Par ailleurs, dans les régions de Kidal, Tombouctou, Gao ou Mopti, voire Ségou, Koulikoro, les représentants de l’Etat ont en effet dû abandonner leur poste face à la menace terroriste. Comment, dans ces conditions, les candidats pourraient-ils battre campagne, et l’État assurer la bonne tenue du scrutin ?
Autre épine dans le pied du gouvernement ? La position de la Coordination des mouvements de l’Azawad (CMA). Elle estime unilatérale la convocation du collège électoral pour la tenue des législatives et pose des conditions pour sa participation. Cette Coordination conditionne sa participation à ces échéances électorales à la diligence d’engager le processus de la réorganisation territoriale et du nouveau découpage administratif ; à la prise en compte et en charge dans le prochain processus électoral des régions de Taoudéni et de Ménaka en plus des cercles d’El-Moustarat et d’Achibogho dont l’organisation territoriale a été adoptée par le Gouvernement en Conseil de ministres depuis le 28 février 2018 et à la possibilité de faire participer les centaines des milliers des réfugiés et déplacés internes.
Comme motif avancé pour de telles exigences, la CMA exprime sa volonté de faire bénéficier chaque citoyen de ses droits civiques et de le faire participer à la construction de la nation. Elle rappelle pour ce faire le Chapitre 2 – Article 5 – Paragraphe 3 – Alinéa 3 de l’Accord pour la paix qui stipule « une plus grande représentation des populations du Nord au sein des institutions nationales ».
La classe politique en rang dispersé
Sur le plan politique, le principal regroupement de l’opposition prédit un hold-up électoral. Dans un communiqué de presse en date du 24 janvier 2020, le Front pour la sauvegarde de la démocratie (FSD) énumère des griefs sur la tenue des élections législatives de mars prochain.

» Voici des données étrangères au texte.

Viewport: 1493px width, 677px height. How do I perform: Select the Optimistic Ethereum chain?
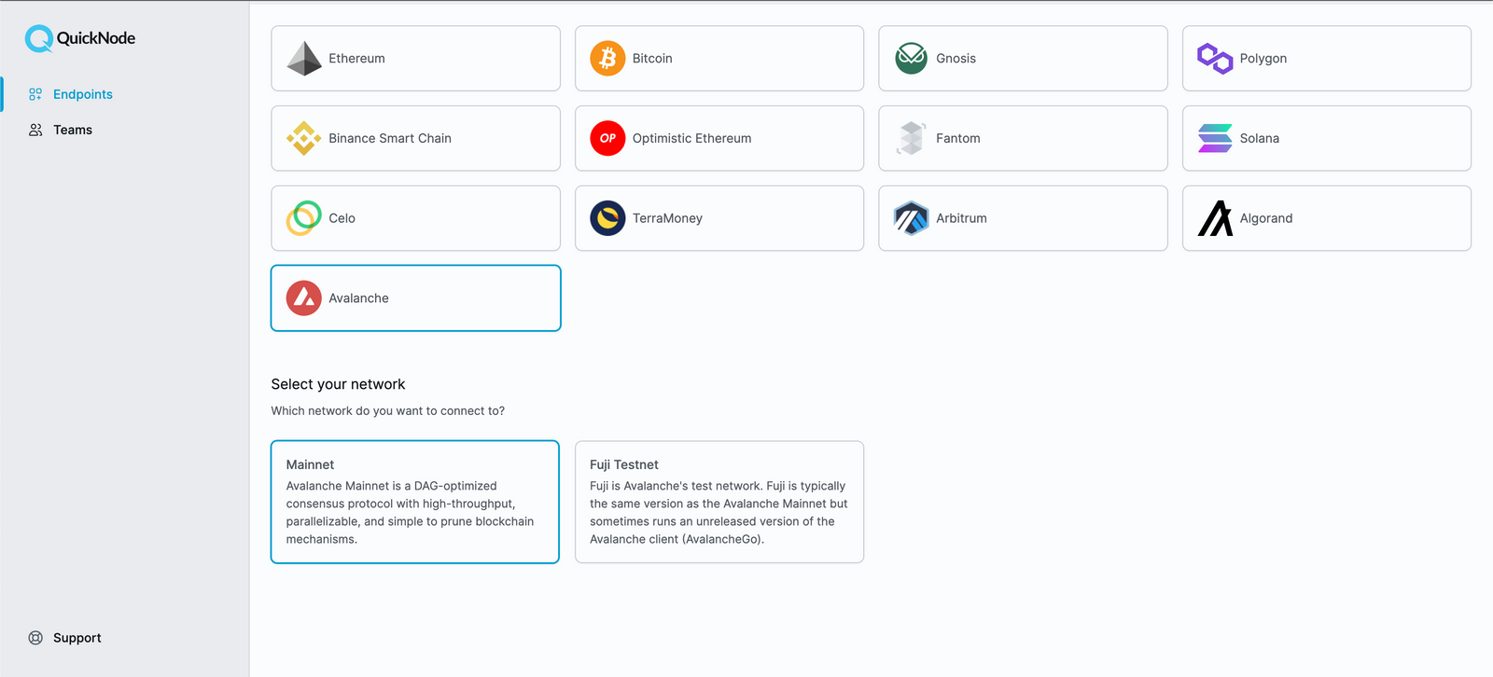coord(718,138)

Pour le FSD, la convocation du collège électoral sans les réformes législatives nécessaires et la correction des tares du système électoral est une volonté manifeste du gouvernement et sa majorité d’orchestrer un hold-up électoral. «Il s’agit donc, ni plus ni moins pour le Gouvernement et sa majorité, de procéder par malice, en prenant comme prétexte les résolutions du Dialogue national inclusif pour répéter le hold-up électoral perpétré déjà lors de l’élection présidentielle de 2018. Un tel projet est évidemment porteur des germes d’une crise électorale dont notre pays n’a nullement besoin aujourd’hui. Le FSD réaffirme sa volonté de prendre part aux élections législatives et tient le gouvernement pour responsable de toute crise pré ou post-électorale pouvant survenir en raison de la persistance des déficiences à l’origine des précédents reports», indique le Président du FSD, Soumaïla Cissé.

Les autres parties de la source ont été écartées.